Raw records →
* * * *

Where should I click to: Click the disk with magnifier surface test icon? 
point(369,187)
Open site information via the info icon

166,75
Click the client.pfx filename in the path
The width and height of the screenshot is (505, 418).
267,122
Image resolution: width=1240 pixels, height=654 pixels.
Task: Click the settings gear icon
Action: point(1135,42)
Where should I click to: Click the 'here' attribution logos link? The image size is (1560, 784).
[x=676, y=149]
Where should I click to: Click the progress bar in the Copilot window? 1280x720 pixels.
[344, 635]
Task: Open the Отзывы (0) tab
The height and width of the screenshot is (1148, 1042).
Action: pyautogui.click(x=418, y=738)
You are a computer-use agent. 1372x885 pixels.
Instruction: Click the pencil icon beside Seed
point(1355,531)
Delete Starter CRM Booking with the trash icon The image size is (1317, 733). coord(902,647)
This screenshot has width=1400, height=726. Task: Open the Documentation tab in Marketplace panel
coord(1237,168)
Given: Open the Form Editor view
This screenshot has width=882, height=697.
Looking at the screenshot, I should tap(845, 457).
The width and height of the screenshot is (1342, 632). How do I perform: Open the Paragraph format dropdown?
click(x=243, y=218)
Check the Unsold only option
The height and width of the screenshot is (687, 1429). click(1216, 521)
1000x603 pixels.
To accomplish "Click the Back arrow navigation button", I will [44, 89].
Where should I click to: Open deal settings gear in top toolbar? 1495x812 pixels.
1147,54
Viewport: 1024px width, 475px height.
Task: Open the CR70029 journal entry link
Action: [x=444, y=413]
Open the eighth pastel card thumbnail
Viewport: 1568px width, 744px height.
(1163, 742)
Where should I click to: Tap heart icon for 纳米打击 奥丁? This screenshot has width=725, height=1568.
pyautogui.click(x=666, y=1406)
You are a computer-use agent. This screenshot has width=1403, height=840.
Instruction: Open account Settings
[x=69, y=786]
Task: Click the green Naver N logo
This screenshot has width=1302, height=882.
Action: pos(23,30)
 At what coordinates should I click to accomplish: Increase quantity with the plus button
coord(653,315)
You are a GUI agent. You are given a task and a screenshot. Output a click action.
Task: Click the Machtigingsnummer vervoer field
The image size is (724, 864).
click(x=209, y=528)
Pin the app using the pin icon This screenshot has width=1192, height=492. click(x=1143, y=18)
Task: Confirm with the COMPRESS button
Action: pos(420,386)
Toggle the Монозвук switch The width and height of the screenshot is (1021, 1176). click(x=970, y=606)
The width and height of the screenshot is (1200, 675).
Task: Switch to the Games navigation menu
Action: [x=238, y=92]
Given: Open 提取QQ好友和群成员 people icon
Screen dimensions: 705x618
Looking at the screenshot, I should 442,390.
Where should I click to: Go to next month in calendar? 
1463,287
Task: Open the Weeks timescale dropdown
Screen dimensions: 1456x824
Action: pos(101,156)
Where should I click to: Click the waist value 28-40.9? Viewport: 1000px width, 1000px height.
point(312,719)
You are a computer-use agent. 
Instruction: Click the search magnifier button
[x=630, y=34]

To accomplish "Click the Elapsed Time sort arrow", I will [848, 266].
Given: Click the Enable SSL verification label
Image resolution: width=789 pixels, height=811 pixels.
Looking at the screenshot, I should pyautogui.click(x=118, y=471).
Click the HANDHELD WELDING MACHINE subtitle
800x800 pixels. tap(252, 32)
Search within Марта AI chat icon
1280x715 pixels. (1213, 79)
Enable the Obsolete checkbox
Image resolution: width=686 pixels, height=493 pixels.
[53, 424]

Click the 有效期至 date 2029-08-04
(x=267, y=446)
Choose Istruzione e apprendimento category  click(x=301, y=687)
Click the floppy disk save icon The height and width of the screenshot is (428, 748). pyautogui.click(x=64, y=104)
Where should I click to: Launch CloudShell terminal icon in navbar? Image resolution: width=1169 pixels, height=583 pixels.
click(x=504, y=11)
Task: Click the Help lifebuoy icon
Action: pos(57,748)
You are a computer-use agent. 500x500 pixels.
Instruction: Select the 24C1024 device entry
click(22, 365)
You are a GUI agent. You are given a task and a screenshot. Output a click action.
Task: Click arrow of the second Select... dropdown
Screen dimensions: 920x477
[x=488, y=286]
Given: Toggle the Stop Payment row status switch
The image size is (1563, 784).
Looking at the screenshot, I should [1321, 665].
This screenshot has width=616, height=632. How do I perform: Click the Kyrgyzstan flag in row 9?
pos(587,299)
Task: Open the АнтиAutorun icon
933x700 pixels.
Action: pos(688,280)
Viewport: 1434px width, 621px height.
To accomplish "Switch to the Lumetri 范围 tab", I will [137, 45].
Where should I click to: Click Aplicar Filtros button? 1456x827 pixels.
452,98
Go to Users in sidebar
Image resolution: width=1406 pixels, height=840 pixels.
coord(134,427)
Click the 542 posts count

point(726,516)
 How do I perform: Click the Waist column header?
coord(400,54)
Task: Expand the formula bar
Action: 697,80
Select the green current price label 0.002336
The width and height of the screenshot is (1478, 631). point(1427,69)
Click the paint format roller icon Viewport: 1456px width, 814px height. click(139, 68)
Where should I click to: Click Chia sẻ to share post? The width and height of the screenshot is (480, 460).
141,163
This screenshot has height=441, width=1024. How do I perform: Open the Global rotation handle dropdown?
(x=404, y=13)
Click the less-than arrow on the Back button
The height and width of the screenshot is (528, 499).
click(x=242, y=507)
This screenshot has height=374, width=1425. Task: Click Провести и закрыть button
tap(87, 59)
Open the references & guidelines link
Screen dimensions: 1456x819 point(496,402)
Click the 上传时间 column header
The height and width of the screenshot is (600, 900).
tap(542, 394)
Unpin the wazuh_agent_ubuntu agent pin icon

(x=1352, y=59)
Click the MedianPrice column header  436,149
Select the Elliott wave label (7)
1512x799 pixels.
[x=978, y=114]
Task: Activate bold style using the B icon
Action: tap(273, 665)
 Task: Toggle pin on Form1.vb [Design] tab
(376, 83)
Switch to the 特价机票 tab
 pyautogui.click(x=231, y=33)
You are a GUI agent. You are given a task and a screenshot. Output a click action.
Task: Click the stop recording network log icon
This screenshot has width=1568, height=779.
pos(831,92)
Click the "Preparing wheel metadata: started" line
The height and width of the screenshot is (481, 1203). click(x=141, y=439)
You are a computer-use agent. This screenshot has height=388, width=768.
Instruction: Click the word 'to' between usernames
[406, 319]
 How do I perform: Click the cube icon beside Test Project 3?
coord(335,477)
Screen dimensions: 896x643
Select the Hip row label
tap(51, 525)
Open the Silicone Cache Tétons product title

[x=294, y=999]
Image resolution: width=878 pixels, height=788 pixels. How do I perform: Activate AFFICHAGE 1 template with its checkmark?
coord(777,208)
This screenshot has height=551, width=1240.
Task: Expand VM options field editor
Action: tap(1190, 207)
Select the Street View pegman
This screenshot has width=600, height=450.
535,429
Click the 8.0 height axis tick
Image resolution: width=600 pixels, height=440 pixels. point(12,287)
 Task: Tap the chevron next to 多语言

* * * *

WHAT YOU SHOULD DO →
Show each line of the data above that contains the string "green". Case counts.

FINAL RESULT →
Task: Click the green Naver N logo
Select the green current price label 0.002336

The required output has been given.